How can I setup the Hitachi IP5000 for use with my new new FreePBX

I set FreePBX on a server I have running at home. It all went pretty much without a hitch (using two inbound lines…one for calls one for fax … both using Google Voice.)

Someone at work gave me a Hitachi IP5000 phone that was going to be trashed. It mostly works…a little quirky though.

I am able to connect to the phones built in web server but I am completely clueless on how to get the phone to work with FreePBX. I am little surprised on how little information I have found on this topic (setting up SIP phones) on the website. I think maybe I just haven’t found the page yet.

I am technical (a software developer) but I have to admit that wien it comes to VOIP PBX I am a complete newbie.

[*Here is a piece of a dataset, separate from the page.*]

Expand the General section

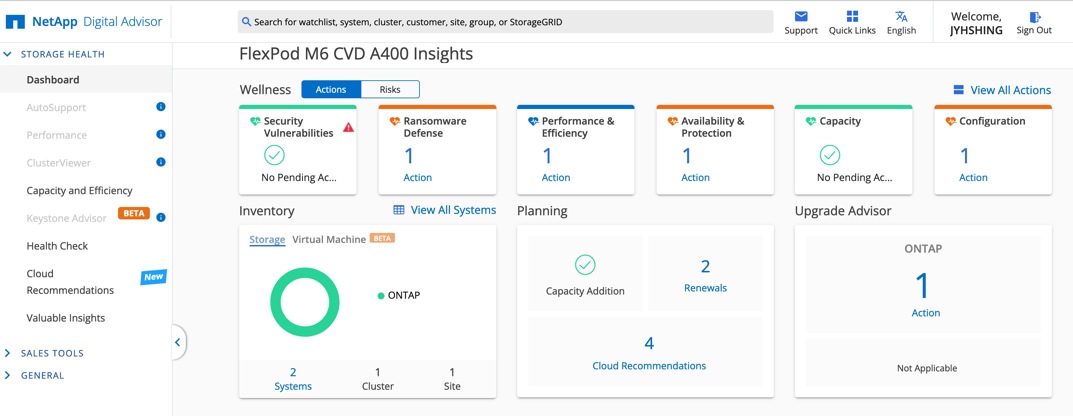(9, 376)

I setup an extension that I would like the IP5000 to use, assigned it a secret, but that is all I have been able to do. I cannot get the phone to work on the system.

The phone has a register option. When I try to use it if Fails. The phone IS setup on my wireless network…the same network that the pbx is on.

So if someone could give me step by step instructions on setting up the SIP phone on FreePBX (or clarifying documentation) that would be greatly appreciated.

Regard,
Seth

You will not find generic phone documentation because there is simply nothing different than any other SIP device.

The Hitachi is not a popular model a couple of references on some of the mailing list to folks using it so we know at least anecdotally that it works with Asterisk.

For any SIP device to work it only needs to be supplied the username (extension number) SIP password (secret) and the IP of the SIP server (your FreePBX box).

Don’t even think about trying to get SIP to work behind NAT until you get the phone working on the same network.

So basically you need to understand how SIP works or you are not going to have much success.

Turns out that the name in the phone setup had to be the extension number. Once I set that up all was well. But the phone really does suck.

Seth- See that’s the kind of thing that is so hard to help with in a forum.

The basis for SIP, target IP, user, password and CODEC in the SDP are about all that are needed to make a SIP connection. Anything else to me is in the tuning category.

Every device has a different nomenclature but it’s the same thing. User, name, device-ID, auth ID, extension et al. Then password, secret, security word etc.

FreePBX happens to only support numeric SIP device names so many examples will be user names.

To me it’s intuitively obvious when you look at the output of ‘sip show peers’ in Asterisk that FreePBX created a peer with the extension name as the peer name.

While the system is free the knowledge to setup an IP voice is corporate level communications and IT.

The building blocks to me look like this:

Foundations:

Operating Systems and File Systems with *nix experience (Linux is a breeze for someone that learned on System V, BSD or Xenix).

Networking, clear understanding of ISO model with emphasis on Layer 2 and 3. VLAN’s, routing, switching and QoS. Ability to troubleshoot from an ISO perspective in a structured and logical way.

Digital Communications: Understand digital coding and transport. TDM, PCM and Linear and Non-Linear transcoding. Overview of popular voice and video CODEC’s.

Telco: Familiarity with digital transport (T1’s) and packet switched systems. Analog signalling and basic telephony helps too.

Internet: TCP/IP and the whole suite of Internet protocols such as DNS, DHCP, TFTP, FTP, SSH, SCP the whole alphabet soup

SIP and RDP and RTCP

Now with all that you have a framework to understand Asterisk. Once you know what Asterisk does then, and only then, can you utilize FreePBX in it’s full capacity.

Most of us are very tolerant of the hobbyist, home user and small businessman hacking away at all of this. Personally I am slightly less tolerant of the SMB’s that save thousands of dollars over a closed source system and expect free help in the forums with any amount of accuracy or accountability. This is what I do for a living and if you want me to be accountable to you I think I should be paid. Lastly I have no tolerance at all for the individuals that sell FreePBX based systems on unsuspecting victims without the knowledge of how to maintain them. If a poster mentions clients or customers and is clueless, my desire to help is just about 0.

This seemed like a good opportunity to post about this because it comes up in the forums all the time. I am very happy you got your phone to work and I hope that you are having fun with it. Don’t be afraid to poke around under the hood. The lifestyle applications of Asterisk/FreePBX are endless.